Уже несколько недель только на этом балконе происходит нечто такое, что заставляет меня ощущать дополнительную тревогу. Не связанную даже с тем, что, поскольку это составляющая балконной жизни, которая вскоре должна прерваться, это нечто, возможно, нестойкое и может скоро закончиться. Тревога эта как-то глубже.

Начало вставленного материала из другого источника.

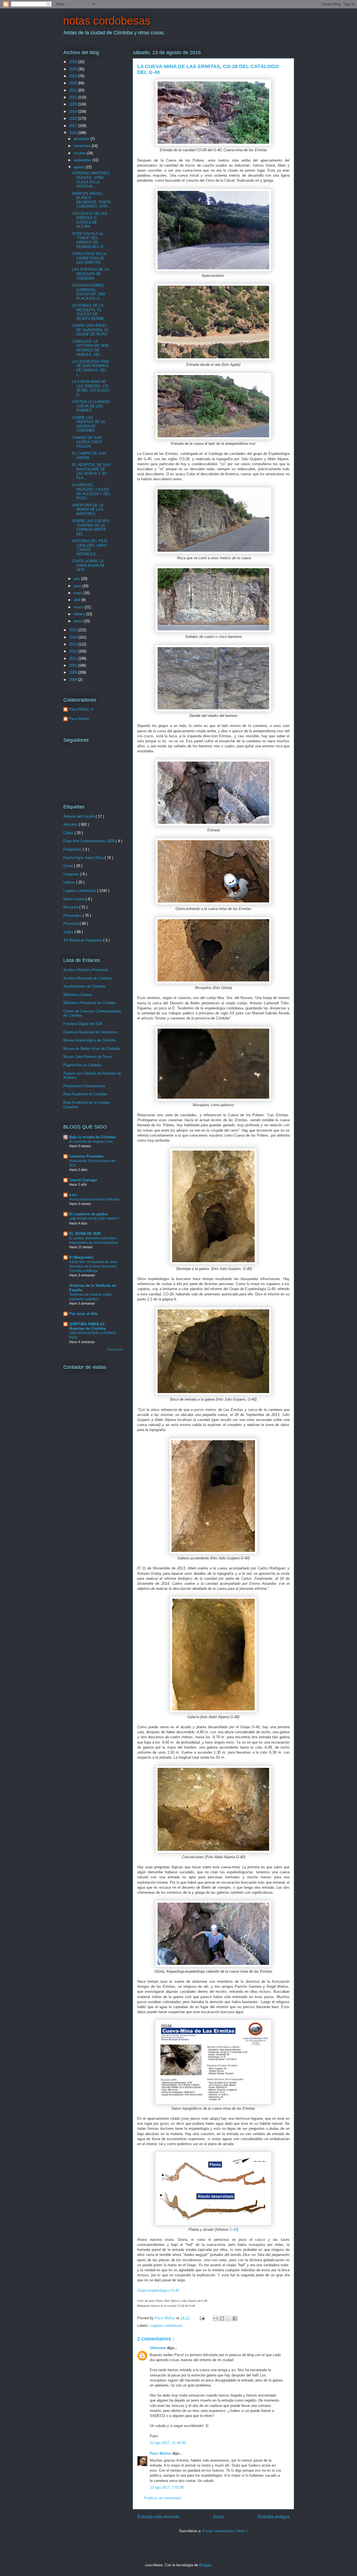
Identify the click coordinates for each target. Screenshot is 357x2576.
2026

На балконе М. учит чешский язык. Она его учит, поскольку умеет учить языки, поскольку не знает чешского, поскольку чешский ей нравится. Мне тоже нравится чешский. Когда выхожу на балкон, восхищаюсь долгими и краткими гласными, создающими неповторимую мелодику, скоплениями четырех согласных в слове из четырех звуков. Мне нравится эта детскость с попаданием в ударения, когда отвечаю на вопросы, вычитанные из учебника. Вспоминаются удивительные детские чешские книжечки начала семидесятых, неповторимая графика, которая тогда значила больше, чем диковинные стишки про то, что был у «дидечка колоточ, и зъев его червоточ». Всплывают переживания пражских рабочих пивных и винных, куда не заходят туристы. Пытаюсь представить, как эти предложения мог выговаривать мой обожаемый Грабал… Только приятное. Никаких оснований для тревоги.

Но я же по крови на четверть чех. И я до сих пор не знаю, почему не знаю чешского. Почему даже не пробовал его выучить. Не знаю, не есть ли моя полная украинскость в этом смысле тем отступлением, которое меня раздражает в украинцах. Не понимаю, почему по-детски убегал и убегаю.

То, что мой дед был моим дедом один год, что мой папа родился после того, как тот умер, и папа не слышал ни одного ласкового чешского слова, вовсе не означает, что он перестал быть и папой, и дедом. В конце концов, остался неоспоримый генотип и вполне узнаваемый фенотип. В конце концов, даже после своей смерти дед стал причастен украинским историям, потому что именно его некоторое время энкаведисты считали Робертом. В конце концов, с годами он кажется мне все более и более близким. И несмотря на все я, выходя на балкон, который скоро станет зимним, не пытаюсь запомнить ни одного урока из учебника чешского языка. Пытаюсь не думать о смене образа жизни и чувствую непонятную тревогу.